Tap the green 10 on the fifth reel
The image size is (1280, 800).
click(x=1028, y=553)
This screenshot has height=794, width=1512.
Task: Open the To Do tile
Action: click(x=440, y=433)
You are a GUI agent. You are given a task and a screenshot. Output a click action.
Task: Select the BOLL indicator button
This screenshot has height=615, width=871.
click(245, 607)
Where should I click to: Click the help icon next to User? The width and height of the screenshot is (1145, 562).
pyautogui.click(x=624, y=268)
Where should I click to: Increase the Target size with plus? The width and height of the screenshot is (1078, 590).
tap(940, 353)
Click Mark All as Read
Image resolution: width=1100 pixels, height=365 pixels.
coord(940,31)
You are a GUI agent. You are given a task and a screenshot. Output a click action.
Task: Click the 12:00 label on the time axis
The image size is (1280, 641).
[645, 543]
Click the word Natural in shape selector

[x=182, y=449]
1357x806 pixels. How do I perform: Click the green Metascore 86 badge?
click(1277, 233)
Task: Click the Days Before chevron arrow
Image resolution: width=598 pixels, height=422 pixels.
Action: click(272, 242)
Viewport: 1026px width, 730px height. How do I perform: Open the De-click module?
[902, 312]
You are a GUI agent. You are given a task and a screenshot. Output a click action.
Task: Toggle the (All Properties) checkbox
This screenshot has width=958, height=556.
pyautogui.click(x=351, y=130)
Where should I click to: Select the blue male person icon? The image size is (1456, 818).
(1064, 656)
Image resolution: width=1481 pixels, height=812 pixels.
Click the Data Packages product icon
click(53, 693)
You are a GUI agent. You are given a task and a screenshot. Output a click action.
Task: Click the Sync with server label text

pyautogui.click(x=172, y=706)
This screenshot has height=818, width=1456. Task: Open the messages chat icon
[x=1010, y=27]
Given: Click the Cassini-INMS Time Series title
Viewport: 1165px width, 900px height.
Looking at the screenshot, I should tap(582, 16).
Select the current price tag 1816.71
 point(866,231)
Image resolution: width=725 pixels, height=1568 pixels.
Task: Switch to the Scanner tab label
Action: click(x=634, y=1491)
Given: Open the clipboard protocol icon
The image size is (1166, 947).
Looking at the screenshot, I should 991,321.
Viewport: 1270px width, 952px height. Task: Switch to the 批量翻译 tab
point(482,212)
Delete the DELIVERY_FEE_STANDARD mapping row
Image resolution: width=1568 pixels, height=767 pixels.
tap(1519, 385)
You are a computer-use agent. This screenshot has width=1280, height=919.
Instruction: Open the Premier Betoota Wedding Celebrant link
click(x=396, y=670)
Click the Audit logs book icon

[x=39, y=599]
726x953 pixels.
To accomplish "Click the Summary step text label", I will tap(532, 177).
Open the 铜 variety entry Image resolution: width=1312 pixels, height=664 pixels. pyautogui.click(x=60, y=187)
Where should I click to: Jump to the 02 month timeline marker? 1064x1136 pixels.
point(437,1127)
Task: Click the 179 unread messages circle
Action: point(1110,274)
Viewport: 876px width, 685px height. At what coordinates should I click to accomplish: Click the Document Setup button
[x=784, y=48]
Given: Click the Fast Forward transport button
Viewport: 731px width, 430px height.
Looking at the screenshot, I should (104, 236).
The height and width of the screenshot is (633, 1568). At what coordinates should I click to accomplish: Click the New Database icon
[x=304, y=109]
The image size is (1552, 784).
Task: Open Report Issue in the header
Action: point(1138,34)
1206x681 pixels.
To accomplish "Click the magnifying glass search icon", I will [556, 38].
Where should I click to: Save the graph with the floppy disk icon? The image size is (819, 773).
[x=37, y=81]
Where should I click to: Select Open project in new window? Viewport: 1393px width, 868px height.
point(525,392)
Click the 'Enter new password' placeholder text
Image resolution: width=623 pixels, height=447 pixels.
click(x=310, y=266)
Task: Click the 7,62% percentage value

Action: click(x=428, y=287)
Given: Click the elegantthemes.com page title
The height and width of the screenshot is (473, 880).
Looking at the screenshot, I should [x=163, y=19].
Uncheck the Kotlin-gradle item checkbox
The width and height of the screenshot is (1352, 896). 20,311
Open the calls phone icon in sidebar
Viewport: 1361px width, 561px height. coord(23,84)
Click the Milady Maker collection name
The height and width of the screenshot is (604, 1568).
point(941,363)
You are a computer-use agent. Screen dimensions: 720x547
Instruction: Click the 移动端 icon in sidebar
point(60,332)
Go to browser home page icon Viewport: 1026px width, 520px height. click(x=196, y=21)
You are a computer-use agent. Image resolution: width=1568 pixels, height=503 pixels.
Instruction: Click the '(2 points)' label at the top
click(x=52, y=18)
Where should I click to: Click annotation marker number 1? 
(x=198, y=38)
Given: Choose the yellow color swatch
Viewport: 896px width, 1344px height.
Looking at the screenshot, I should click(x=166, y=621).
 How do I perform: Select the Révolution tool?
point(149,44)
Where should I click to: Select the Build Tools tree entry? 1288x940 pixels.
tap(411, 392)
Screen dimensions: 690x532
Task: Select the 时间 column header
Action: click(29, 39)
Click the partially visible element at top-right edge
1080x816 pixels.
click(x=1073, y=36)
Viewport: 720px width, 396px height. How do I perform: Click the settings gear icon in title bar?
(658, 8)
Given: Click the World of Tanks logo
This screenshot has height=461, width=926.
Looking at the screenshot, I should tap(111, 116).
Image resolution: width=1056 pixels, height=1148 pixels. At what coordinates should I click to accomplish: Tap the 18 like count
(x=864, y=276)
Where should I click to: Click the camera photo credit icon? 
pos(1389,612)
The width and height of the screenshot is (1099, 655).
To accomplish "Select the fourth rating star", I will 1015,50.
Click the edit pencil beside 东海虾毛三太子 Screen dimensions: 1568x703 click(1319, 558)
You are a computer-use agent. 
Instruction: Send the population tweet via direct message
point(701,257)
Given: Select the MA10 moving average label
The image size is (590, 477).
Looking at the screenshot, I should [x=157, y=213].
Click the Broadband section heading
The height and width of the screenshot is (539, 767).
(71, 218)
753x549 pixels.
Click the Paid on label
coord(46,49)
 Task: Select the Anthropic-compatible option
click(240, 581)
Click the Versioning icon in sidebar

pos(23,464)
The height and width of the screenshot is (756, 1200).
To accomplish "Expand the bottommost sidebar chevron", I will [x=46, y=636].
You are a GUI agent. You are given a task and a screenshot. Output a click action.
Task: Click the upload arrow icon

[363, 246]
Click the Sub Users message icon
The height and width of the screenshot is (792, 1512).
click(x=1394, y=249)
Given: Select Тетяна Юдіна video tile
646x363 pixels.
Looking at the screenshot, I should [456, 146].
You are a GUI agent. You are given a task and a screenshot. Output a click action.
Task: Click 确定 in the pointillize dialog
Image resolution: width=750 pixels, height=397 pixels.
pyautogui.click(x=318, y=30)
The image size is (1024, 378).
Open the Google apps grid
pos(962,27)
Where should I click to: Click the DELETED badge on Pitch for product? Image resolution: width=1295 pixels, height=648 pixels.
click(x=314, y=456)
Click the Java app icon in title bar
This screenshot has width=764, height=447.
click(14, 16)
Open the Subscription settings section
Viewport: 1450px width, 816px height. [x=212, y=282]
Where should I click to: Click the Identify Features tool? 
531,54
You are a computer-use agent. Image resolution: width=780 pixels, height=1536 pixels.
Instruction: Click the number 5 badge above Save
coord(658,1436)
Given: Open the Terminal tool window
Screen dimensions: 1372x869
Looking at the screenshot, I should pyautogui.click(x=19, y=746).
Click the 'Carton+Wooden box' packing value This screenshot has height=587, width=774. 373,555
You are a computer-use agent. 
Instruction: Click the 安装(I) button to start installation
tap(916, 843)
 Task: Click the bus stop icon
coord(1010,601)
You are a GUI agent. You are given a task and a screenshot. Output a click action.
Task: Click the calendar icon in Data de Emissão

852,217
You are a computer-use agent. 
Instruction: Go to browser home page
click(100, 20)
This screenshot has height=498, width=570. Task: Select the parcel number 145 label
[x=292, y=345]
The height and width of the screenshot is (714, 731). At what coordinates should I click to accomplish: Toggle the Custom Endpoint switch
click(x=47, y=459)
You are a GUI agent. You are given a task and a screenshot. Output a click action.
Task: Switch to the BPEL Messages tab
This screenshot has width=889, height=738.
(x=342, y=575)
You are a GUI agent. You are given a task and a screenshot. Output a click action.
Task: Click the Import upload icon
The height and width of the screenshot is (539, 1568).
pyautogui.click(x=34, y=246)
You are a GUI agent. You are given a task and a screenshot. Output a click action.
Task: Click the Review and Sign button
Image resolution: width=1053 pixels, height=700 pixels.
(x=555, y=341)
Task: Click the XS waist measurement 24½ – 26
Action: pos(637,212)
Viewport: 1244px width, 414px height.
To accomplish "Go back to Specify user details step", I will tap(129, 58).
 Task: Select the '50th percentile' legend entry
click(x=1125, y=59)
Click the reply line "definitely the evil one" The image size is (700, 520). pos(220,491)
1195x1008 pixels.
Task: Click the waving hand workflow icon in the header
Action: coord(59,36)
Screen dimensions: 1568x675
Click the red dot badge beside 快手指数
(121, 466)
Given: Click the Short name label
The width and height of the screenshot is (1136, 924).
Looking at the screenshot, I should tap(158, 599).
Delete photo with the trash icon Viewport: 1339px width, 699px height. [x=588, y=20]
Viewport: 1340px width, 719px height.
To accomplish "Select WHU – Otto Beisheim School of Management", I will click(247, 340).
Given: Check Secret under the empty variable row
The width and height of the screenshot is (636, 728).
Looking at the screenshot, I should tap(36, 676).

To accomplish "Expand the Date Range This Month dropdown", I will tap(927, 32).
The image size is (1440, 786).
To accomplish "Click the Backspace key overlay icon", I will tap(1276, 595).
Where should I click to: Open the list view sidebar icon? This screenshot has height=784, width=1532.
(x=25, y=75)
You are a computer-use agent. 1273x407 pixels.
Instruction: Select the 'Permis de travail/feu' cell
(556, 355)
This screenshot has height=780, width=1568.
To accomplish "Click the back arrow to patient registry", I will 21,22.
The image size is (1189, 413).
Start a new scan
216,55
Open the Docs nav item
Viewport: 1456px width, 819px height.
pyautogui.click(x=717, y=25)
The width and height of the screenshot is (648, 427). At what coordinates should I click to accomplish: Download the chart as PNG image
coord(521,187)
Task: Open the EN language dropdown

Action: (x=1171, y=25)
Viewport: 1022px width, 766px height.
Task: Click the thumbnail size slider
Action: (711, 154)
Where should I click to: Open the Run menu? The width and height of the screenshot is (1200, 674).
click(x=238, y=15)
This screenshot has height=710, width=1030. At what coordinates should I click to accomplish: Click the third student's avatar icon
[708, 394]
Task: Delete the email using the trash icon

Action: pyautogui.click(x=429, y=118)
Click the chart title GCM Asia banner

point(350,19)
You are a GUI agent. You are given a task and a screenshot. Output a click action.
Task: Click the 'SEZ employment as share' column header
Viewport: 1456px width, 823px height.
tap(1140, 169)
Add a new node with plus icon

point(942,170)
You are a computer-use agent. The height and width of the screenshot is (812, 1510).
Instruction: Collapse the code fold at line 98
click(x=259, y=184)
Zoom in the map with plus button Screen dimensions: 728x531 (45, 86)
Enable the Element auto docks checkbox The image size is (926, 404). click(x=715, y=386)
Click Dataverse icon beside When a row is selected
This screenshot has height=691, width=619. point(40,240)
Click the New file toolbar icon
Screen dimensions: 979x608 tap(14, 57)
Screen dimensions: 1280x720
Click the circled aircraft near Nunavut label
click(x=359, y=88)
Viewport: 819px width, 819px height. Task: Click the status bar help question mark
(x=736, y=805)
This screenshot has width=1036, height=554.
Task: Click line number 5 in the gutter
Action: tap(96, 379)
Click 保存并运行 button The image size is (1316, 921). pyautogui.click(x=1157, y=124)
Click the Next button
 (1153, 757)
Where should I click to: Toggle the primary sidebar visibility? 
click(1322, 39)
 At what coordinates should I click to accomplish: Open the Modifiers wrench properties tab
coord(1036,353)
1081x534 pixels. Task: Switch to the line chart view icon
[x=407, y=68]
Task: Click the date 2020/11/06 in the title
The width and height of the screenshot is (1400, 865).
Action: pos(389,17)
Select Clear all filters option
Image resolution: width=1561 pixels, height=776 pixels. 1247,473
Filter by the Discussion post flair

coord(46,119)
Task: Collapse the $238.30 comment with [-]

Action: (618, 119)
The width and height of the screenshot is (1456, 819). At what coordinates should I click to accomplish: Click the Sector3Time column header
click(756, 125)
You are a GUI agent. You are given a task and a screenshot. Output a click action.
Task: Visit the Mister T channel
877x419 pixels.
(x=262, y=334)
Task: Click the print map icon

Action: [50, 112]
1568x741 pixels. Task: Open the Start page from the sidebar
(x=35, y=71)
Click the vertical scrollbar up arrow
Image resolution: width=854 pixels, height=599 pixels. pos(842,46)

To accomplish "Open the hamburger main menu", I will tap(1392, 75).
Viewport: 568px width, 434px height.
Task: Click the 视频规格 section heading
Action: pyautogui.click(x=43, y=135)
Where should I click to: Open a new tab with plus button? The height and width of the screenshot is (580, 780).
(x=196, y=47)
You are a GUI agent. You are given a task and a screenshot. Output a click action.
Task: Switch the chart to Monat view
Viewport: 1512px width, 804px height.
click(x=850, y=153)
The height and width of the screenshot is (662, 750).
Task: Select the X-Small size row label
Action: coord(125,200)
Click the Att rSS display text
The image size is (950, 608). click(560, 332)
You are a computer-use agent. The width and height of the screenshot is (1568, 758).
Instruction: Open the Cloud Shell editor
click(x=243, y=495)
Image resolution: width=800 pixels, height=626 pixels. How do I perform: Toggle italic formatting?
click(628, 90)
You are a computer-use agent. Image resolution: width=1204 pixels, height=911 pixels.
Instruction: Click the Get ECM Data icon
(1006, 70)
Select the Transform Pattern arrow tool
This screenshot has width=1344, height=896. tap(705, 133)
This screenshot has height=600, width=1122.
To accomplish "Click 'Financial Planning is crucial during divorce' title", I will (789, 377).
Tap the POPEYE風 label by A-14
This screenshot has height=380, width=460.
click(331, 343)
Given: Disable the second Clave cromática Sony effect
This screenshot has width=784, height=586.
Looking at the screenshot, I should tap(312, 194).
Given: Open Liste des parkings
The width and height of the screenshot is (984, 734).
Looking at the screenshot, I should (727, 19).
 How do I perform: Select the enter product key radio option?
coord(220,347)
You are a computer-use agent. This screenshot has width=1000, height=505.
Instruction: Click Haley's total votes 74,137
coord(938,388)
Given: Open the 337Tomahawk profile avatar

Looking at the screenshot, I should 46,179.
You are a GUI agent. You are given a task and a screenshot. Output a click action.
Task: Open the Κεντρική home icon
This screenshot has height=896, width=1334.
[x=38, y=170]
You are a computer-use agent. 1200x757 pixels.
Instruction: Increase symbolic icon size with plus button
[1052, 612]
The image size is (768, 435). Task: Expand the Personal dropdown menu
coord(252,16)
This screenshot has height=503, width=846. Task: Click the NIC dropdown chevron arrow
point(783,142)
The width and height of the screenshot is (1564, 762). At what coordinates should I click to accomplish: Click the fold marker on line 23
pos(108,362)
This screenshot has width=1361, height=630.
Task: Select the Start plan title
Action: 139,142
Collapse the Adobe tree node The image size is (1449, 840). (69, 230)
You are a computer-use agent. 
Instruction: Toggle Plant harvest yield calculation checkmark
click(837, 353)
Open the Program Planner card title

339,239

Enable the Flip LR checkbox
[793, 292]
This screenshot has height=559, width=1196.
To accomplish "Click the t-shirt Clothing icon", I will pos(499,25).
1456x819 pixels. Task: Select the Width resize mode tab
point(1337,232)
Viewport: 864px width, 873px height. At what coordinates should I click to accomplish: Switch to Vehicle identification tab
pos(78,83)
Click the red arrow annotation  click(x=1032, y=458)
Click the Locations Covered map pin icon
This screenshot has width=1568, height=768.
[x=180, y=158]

* * * * * * *

*Directions for this task*. Please render the stretch from the start of the records through the line containing "pyautogui.click(x=624, y=268)" as a Markdown table with the columns Entry and Content, giving each line a row number and leaving out blank lines.

*Finished exercise*.
| Entry | Content |
|---|---|
| 1 | Tap the green 10 on the fifth reel |
| 2 | The image size is (1280, 800). |
| 3 | click(x=1028, y=553) |
| 4 | This screenshot has height=794, width=1512. |
| 5 | Task: Open the To Do tile |
| 6 | Action: click(x=440, y=433) |
| 7 | You are a GUI agent. You are given a task and a screenshot. Output a click action. |
| 8 | Task: Select the BOLL indicator button |
| 9 | This screenshot has height=615, width=871. |
| 10 | click(245, 607) |
| 11 | Where should I click to: Click the help icon next to User? The width and height of the screenshot is (1145, 562). |
| 12 | pyautogui.click(x=624, y=268) |